**EXERCISE DIRECTIONS:**
Every entry must be transcribed without alteration.

**MATERIAL PROVIDED:**

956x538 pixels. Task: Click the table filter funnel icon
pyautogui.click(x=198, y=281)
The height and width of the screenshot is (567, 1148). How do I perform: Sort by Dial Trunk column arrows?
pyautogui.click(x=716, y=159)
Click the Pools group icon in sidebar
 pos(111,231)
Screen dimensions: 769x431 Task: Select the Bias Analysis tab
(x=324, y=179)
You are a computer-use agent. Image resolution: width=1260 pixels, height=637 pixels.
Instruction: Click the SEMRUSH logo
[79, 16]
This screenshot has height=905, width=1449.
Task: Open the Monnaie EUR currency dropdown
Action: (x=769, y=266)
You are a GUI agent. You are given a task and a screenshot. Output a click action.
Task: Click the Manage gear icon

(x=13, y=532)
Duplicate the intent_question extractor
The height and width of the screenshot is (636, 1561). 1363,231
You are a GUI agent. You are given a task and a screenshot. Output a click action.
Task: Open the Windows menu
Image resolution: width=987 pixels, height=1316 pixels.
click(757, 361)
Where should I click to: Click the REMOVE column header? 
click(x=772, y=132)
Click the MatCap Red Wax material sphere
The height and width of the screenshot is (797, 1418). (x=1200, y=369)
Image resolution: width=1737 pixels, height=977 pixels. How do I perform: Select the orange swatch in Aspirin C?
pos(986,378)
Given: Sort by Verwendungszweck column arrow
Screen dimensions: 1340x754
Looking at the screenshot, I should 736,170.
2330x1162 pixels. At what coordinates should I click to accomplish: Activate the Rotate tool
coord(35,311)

**TASK RESULT:**
956x538 pixels. Task: Click the table filter funnel icon
pyautogui.click(x=198, y=281)
The height and width of the screenshot is (567, 1148). How do I perform: Sort by Dial Trunk column arrows?
pyautogui.click(x=716, y=159)
Click the Pools group icon in sidebar
 pos(111,231)
Screen dimensions: 769x431 Task: Select the Bias Analysis tab
(x=324, y=179)
You are a computer-use agent. Image resolution: width=1260 pixels, height=637 pixels.
Instruction: Click the SEMRUSH logo
[79, 16]
This screenshot has height=905, width=1449.
Task: Open the Monnaie EUR currency dropdown
Action: (x=769, y=266)
You are a GUI agent. You are given a task and a screenshot. Output a click action.
Task: Click the Manage gear icon

(x=13, y=532)
Duplicate the intent_question extractor
The height and width of the screenshot is (636, 1561). 1363,231
You are a GUI agent. You are given a task and a screenshot. Output a click action.
Task: Open the Windows menu
Image resolution: width=987 pixels, height=1316 pixels.
click(757, 361)
Where should I click to: Click the REMOVE column header? 
click(x=772, y=132)
Click the MatCap Red Wax material sphere
The height and width of the screenshot is (797, 1418). (x=1200, y=369)
Image resolution: width=1737 pixels, height=977 pixels. How do I perform: Select the orange swatch in Aspirin C?
pos(986,378)
Given: Sort by Verwendungszweck column arrow
Screen dimensions: 1340x754
Looking at the screenshot, I should 736,170.
2330x1162 pixels. At what coordinates should I click to accomplish: Activate the Rotate tool
coord(35,311)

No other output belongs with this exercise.